▸ STATED TASK: Rewrite the stretch of lines from the one containing "Task: Click the reply speech bubble icon" through the one containing "Action: pos(159,6)" as a numbered list, leaving out any blank lines.

▸ EXTRACTED ENTRIES:
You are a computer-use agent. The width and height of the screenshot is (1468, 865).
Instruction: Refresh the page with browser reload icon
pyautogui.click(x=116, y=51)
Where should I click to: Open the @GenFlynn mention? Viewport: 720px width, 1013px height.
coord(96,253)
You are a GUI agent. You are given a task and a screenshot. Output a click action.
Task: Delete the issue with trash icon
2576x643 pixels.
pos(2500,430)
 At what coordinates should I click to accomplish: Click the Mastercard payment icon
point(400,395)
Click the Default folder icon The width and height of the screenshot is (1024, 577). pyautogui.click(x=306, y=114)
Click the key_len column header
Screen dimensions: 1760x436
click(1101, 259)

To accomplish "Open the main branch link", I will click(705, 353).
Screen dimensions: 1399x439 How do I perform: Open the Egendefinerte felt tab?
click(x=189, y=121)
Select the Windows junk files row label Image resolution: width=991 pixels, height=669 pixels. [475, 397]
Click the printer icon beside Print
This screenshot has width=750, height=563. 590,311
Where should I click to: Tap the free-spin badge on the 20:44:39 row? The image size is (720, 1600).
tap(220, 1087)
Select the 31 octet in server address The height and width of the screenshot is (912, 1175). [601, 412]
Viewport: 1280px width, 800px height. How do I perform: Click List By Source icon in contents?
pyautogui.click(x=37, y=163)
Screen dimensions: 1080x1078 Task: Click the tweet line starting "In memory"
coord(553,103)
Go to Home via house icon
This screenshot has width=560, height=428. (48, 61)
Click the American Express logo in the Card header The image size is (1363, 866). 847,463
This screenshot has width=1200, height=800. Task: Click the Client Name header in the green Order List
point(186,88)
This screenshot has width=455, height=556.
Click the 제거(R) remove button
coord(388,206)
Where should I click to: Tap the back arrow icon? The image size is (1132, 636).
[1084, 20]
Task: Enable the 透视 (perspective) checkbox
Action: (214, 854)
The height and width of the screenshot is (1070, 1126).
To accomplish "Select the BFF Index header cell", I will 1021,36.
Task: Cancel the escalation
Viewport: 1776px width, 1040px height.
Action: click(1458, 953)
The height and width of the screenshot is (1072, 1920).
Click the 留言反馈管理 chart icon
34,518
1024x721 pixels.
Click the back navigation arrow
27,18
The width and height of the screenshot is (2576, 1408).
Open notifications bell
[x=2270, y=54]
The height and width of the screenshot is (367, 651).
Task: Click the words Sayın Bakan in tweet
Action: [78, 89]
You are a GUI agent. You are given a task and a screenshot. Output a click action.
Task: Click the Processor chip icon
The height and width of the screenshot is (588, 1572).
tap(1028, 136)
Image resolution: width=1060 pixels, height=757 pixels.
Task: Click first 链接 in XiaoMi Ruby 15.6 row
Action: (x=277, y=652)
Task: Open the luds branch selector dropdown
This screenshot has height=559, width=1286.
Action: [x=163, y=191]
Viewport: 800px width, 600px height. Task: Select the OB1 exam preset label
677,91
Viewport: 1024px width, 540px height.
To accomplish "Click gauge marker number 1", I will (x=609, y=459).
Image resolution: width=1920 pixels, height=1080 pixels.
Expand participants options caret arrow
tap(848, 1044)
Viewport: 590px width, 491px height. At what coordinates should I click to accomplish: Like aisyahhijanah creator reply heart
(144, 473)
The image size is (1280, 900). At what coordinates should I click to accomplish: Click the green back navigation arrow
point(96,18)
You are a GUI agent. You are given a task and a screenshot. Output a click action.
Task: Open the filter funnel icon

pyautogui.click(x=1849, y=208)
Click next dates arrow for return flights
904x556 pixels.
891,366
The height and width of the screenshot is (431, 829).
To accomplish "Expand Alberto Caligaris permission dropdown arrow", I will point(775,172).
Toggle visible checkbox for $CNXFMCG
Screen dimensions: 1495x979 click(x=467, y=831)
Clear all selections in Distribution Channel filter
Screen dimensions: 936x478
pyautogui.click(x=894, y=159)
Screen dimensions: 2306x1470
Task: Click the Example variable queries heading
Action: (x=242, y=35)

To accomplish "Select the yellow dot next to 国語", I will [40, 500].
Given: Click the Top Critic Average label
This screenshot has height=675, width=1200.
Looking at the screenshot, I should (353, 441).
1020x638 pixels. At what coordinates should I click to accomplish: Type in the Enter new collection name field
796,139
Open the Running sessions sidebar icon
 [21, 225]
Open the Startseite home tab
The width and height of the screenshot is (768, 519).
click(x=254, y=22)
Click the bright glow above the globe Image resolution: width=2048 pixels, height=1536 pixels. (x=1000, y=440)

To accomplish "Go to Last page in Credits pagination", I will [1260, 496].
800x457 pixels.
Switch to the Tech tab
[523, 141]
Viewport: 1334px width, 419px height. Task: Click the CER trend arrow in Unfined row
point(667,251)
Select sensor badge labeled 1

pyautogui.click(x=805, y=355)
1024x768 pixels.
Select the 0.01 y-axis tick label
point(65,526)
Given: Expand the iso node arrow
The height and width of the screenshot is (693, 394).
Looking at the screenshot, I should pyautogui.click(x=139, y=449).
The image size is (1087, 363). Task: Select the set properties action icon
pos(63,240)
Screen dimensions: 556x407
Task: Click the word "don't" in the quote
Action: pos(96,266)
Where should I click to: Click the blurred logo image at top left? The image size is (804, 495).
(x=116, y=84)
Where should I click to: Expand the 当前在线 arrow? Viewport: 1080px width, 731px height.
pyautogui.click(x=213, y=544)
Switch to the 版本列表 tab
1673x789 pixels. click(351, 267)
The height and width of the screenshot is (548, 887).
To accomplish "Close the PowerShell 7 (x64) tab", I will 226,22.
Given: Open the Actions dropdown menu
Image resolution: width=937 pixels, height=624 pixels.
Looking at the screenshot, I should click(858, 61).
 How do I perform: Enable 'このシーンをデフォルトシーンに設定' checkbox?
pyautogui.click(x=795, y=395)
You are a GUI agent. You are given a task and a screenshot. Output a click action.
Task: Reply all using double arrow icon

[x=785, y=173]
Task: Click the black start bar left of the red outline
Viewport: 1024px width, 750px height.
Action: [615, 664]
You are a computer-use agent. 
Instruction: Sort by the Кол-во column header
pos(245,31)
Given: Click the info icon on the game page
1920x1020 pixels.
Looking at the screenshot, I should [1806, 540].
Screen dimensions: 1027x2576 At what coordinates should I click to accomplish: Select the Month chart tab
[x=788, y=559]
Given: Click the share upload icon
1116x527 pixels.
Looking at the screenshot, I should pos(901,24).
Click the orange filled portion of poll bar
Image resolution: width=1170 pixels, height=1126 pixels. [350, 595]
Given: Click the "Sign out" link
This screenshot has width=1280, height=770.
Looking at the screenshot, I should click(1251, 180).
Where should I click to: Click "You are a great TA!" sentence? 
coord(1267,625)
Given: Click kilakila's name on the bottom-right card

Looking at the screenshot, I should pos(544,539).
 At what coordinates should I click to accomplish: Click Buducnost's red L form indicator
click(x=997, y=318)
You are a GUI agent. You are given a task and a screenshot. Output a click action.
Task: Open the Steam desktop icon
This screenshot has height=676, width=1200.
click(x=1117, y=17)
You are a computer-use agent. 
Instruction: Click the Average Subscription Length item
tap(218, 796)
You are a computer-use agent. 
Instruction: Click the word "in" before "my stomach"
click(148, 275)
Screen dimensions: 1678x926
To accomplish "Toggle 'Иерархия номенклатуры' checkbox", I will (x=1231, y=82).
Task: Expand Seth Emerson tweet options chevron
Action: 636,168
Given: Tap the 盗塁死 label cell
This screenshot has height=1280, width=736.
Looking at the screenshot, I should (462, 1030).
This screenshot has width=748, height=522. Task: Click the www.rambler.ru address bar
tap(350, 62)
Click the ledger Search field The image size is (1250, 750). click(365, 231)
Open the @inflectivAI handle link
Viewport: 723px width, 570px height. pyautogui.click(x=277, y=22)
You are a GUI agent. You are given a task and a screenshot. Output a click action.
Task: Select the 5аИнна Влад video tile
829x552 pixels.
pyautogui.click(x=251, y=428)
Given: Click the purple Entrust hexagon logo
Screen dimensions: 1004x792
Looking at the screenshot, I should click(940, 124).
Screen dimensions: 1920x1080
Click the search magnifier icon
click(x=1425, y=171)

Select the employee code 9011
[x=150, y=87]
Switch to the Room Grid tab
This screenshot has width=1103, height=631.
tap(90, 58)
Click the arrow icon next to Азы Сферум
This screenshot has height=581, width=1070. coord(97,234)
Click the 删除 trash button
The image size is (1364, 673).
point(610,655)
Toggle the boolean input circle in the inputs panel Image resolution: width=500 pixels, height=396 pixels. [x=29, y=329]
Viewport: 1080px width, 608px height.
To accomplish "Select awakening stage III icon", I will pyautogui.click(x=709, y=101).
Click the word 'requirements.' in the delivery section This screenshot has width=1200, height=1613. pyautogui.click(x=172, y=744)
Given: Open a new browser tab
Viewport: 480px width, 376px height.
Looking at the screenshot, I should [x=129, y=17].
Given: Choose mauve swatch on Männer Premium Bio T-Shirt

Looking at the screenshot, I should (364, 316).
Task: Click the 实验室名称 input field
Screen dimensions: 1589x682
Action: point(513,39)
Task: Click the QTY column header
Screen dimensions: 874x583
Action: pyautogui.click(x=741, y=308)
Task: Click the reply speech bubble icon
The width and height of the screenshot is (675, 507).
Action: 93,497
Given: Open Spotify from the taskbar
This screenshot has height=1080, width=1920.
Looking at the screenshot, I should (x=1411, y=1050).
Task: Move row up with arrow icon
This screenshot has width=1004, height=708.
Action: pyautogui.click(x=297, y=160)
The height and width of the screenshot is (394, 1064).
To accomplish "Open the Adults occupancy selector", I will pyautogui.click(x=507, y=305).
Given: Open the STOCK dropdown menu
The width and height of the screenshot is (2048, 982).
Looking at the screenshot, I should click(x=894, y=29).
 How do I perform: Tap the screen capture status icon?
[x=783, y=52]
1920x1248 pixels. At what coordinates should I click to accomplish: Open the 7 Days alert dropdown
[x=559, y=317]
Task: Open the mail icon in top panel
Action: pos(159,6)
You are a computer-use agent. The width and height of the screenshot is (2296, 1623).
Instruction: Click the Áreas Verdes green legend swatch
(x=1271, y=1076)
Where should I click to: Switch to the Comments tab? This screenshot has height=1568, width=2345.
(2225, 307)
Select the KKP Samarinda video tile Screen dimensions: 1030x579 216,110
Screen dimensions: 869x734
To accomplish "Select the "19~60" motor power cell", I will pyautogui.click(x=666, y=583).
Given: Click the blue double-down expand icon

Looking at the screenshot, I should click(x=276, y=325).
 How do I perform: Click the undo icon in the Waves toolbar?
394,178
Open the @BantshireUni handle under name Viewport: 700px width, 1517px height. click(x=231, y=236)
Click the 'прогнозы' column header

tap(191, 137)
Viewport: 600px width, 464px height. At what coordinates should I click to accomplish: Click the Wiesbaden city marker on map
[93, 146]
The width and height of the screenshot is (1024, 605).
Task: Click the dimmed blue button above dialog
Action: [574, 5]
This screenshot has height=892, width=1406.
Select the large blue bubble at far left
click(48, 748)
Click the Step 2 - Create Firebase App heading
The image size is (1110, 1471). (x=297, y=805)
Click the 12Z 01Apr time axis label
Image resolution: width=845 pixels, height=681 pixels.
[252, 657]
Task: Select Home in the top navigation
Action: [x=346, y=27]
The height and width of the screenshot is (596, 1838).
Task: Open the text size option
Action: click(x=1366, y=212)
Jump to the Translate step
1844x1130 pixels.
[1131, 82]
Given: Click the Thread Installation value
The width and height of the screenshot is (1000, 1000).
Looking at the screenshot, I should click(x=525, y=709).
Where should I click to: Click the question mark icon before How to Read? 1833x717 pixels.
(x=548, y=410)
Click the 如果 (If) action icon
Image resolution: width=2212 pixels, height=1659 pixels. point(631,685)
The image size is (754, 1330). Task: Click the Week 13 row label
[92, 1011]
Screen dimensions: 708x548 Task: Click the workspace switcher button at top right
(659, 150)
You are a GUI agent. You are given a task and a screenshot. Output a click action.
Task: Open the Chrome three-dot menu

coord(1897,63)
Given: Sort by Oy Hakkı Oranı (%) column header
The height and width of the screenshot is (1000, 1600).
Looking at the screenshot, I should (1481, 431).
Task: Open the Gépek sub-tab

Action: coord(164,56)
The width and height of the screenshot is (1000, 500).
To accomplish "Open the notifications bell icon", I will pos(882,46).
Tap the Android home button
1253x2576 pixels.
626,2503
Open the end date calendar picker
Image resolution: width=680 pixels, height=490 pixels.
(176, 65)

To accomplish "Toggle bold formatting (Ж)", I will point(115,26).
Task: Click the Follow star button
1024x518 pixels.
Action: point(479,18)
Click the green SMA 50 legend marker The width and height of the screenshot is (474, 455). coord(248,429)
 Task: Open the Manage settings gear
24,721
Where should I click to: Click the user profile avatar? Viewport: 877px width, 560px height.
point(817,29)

▸ EXPECTED OUTPUT:
1. Task: Click the reply speech bubble icon
2. The width and height of the screenshot is (675, 507).
3. Action: 93,497
4. Given: Open Spotify from the taskbar
5. This screenshot has height=1080, width=1920.
6. Looking at the screenshot, I should (x=1411, y=1050).
7. Task: Move row up with arrow icon
8. This screenshot has width=1004, height=708.
9. Action: pyautogui.click(x=297, y=160)
10. The height and width of the screenshot is (394, 1064).
11. To accomplish "Open the Adults occupancy selector", I will pyautogui.click(x=507, y=305).
12. Given: Open the STOCK dropdown menu
13. The width and height of the screenshot is (2048, 982).
14. Looking at the screenshot, I should click(x=894, y=29).
15.  How do I perform: Tap the screen capture status icon?
16. [x=783, y=52]
17. 1920x1248 pixels. At what coordinates should I click to accomplish: Open the 7 Days alert dropdown
18. [x=559, y=317]
19. Task: Open the mail icon in top panel
20. Action: pos(159,6)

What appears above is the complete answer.